いっそ二人とも殺せば、横領を知る者はこの世からいなくなる。
いずれ発覚しても、裏帳簿には浜田の承認印が押してある。
浜田に脅されてやったと言えばいい。
満子はここまで考えをまとめると、思いきり伸びをした。
重い重圧から自由になった解放感で晴れやかな気分だ。
「そうだ」
満子はリビングと玄関を仕切る中扉を出て玄関まで行くと、玄関扉を開けて扉の下にドアストッパーをかませた。

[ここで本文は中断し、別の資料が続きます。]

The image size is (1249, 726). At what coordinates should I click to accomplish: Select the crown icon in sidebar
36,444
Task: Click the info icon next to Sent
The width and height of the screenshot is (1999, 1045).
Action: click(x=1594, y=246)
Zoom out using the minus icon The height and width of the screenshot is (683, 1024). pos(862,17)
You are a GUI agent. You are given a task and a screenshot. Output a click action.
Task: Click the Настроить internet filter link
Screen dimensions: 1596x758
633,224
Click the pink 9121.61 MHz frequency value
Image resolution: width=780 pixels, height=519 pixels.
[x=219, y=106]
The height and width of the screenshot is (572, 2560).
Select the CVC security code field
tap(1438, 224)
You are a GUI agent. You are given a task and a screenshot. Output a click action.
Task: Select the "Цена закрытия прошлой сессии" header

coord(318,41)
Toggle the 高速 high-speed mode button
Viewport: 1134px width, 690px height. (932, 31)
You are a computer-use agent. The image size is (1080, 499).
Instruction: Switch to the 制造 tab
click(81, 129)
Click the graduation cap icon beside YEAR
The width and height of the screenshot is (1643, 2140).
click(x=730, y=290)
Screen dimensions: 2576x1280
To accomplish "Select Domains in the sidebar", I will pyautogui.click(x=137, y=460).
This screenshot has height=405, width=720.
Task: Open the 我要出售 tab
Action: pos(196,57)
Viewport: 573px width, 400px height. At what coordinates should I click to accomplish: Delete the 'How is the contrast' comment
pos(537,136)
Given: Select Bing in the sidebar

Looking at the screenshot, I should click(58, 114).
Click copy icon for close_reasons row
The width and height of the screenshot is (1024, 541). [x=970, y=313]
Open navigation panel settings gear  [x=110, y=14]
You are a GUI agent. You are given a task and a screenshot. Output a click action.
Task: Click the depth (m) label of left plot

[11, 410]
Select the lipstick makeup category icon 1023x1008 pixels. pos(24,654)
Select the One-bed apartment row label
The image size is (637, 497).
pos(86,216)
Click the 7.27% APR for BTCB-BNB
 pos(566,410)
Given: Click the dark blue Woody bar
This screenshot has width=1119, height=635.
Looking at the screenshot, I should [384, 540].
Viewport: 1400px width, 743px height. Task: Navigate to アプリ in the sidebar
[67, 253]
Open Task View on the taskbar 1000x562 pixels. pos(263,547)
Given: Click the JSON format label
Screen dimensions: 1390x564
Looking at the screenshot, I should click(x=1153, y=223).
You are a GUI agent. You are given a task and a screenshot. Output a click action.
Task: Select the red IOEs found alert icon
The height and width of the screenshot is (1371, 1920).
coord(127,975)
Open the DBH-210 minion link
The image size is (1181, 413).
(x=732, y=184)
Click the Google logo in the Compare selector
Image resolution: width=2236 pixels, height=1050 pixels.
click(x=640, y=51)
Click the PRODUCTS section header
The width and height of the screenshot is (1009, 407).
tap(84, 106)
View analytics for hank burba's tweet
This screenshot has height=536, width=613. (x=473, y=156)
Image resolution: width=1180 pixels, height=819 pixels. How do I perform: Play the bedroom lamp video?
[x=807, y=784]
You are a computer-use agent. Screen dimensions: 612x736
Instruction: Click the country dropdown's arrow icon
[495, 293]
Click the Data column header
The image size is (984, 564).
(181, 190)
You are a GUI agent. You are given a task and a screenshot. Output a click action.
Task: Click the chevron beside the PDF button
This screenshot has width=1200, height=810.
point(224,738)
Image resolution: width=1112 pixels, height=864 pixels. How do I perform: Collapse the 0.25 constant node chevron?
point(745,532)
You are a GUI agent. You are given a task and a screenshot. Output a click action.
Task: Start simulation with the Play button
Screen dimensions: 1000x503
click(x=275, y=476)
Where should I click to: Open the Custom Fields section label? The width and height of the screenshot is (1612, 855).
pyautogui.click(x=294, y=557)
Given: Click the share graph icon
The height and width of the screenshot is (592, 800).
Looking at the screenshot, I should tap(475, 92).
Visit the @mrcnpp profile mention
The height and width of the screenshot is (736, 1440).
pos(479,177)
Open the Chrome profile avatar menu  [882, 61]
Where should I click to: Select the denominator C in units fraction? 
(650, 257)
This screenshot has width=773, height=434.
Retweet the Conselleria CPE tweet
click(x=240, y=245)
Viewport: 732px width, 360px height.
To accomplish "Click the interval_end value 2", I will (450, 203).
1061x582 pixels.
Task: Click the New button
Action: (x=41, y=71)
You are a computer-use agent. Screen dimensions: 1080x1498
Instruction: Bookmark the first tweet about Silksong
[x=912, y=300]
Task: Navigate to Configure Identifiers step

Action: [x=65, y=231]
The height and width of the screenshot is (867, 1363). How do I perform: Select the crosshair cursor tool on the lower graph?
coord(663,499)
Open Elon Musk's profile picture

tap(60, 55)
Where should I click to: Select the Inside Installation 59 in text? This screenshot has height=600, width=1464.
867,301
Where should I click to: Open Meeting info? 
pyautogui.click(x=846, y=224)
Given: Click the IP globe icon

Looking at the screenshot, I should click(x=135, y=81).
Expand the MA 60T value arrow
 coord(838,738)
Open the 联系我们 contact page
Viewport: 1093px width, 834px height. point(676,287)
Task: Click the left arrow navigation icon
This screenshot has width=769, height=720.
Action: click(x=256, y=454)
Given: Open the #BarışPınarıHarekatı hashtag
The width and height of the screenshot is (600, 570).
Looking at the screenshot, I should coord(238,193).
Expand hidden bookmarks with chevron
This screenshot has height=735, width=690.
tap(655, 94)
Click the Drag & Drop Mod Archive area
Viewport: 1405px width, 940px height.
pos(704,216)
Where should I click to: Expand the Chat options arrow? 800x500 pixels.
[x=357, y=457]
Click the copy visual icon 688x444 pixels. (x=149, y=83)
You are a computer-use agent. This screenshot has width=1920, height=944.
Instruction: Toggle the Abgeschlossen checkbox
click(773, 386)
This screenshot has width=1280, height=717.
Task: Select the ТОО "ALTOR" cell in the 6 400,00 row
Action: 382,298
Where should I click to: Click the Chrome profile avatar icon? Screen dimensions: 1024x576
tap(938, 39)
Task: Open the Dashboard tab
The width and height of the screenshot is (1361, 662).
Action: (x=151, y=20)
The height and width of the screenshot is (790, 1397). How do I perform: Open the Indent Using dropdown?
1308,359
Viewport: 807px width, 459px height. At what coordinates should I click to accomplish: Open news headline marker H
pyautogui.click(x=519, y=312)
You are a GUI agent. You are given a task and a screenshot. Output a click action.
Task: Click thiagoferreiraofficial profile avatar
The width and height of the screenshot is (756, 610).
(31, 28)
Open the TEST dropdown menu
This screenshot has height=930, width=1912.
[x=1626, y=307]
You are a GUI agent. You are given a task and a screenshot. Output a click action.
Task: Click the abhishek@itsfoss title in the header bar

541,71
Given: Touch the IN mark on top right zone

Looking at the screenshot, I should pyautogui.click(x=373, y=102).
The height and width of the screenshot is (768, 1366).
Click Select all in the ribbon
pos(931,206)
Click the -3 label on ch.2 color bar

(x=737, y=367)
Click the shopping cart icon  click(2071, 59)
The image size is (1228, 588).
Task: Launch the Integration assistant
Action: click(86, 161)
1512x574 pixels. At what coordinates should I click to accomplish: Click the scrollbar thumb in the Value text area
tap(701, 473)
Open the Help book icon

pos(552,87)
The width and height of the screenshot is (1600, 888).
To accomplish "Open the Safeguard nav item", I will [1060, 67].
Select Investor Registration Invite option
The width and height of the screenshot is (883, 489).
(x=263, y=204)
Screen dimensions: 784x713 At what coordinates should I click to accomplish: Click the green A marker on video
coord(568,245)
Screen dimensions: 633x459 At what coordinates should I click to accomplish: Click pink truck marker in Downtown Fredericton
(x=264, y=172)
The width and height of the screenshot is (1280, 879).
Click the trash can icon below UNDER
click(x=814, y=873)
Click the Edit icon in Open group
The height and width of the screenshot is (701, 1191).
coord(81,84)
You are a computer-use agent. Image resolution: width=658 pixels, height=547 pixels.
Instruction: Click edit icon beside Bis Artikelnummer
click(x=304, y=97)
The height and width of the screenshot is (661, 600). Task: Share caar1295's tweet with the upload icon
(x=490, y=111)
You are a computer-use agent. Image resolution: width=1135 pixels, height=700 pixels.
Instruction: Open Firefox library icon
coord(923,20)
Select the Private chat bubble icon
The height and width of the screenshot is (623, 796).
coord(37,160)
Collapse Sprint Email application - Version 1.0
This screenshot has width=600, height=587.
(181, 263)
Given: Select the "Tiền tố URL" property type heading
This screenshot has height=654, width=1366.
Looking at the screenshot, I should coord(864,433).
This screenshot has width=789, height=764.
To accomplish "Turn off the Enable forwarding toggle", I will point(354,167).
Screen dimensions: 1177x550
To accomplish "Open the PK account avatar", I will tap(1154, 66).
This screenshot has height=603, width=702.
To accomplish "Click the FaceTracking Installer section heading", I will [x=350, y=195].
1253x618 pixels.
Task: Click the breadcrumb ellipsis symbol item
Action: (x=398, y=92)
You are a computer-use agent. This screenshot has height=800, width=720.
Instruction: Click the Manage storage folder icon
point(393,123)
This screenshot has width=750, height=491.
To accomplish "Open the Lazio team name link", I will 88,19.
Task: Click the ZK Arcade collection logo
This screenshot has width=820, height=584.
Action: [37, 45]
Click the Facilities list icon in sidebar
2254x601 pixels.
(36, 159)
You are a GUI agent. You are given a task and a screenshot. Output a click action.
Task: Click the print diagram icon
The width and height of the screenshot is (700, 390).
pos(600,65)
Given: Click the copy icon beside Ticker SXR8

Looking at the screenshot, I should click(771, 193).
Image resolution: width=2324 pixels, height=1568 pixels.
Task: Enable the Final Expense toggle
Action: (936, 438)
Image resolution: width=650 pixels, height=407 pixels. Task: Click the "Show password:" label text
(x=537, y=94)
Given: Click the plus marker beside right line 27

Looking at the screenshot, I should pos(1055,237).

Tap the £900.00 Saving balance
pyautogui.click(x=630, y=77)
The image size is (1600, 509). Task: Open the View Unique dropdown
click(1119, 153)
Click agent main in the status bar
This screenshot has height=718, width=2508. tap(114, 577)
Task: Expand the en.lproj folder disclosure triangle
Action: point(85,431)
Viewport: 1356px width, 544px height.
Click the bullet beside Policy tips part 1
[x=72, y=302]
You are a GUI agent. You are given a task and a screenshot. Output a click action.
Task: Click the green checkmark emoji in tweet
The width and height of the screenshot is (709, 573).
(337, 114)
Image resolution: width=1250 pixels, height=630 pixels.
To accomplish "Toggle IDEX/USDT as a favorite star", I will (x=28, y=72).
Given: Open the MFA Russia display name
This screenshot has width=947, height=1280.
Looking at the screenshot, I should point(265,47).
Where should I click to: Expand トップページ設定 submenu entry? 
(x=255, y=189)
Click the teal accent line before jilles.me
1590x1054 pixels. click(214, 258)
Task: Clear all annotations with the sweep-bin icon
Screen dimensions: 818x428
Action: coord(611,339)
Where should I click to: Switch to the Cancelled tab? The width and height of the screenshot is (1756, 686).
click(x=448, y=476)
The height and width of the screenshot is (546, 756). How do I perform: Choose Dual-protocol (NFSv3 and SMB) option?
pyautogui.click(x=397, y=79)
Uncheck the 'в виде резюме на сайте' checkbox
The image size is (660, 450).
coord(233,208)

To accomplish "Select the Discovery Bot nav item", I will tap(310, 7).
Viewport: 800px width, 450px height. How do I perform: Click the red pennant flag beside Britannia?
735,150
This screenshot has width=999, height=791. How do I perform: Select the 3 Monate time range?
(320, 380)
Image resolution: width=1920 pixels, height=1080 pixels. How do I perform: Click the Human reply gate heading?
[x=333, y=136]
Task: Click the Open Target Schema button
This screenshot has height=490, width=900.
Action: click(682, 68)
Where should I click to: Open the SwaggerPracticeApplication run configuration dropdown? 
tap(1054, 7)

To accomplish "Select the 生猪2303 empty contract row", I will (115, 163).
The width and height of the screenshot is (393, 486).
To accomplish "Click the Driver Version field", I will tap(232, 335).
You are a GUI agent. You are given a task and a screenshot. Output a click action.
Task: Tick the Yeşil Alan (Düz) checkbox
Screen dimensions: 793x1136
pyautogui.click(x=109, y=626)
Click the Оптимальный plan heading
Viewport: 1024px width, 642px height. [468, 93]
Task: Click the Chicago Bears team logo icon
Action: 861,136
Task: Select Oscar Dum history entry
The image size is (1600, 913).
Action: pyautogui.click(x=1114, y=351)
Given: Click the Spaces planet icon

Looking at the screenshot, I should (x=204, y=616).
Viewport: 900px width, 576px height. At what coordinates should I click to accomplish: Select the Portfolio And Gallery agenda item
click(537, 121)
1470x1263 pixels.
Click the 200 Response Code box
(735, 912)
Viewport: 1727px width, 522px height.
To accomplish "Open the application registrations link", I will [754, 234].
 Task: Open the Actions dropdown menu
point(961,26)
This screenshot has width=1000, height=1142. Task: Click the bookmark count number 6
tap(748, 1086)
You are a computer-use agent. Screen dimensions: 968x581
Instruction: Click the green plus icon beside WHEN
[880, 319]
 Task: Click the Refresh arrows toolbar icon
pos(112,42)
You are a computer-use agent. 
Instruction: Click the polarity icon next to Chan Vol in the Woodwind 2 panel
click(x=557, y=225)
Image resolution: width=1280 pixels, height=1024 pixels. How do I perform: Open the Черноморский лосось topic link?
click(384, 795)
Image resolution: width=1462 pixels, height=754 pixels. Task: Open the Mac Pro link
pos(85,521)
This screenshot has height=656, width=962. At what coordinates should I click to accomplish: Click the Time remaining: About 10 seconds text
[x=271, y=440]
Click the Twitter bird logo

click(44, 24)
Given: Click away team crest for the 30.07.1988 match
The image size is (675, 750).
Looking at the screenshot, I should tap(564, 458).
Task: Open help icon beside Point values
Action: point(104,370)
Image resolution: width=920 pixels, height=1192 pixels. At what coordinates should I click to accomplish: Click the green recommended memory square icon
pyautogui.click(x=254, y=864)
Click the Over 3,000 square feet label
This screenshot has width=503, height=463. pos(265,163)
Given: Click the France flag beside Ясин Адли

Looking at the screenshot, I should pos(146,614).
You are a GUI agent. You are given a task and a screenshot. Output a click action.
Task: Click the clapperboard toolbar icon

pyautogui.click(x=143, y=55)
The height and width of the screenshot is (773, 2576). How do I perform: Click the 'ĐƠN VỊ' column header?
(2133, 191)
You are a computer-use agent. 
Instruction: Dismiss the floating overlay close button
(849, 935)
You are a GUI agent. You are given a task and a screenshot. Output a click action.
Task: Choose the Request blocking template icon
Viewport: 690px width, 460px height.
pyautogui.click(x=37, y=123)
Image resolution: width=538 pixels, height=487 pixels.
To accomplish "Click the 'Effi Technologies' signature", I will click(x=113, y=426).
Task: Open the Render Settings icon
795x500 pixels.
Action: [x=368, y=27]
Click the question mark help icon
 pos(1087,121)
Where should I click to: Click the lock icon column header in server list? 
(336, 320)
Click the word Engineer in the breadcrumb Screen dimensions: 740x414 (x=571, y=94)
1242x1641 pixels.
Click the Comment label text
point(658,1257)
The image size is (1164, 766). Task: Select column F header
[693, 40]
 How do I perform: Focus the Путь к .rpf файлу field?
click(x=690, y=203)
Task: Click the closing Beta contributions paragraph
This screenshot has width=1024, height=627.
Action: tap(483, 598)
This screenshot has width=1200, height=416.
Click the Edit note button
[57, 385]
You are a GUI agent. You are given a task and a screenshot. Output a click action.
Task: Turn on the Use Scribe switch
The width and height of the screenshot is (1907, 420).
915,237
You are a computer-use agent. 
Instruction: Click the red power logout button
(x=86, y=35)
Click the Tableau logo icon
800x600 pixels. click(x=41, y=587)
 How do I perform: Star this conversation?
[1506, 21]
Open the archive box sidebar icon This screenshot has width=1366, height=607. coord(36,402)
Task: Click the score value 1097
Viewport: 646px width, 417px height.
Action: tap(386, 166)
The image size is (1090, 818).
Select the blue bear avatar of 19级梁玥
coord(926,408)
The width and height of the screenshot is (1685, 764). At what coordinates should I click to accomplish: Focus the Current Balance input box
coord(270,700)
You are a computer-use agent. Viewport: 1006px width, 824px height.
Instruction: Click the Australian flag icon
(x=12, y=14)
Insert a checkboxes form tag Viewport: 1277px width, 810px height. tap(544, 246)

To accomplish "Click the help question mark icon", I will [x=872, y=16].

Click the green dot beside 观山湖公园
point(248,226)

中扉も開けたままストッパーで固定し、リビングとウッドデッキの間の窓を全開にした。
ウッドデッキから玄関までが一直線につながり、冷たい外気が通りすぎ、部屋に篭った血の匂いを澄んだ風が外に運んで消し去ってゆく。
ウッドデッキの柵に身を乗り出して夜空を見上げた。
澄んだ夜空に、視界を埋め尽くすほどの星が煌いている。
その中空に下弦の月がひときわ白く浮かんでいた。
「きれい……」
スマホのカメラで何枚かシャッターを切った。
両手を広げ胸いっぱいに空気を吸い込んだそのとき、強烈な異臭がした。
つい数時間前に嗅いだ覚えがある臭いだった。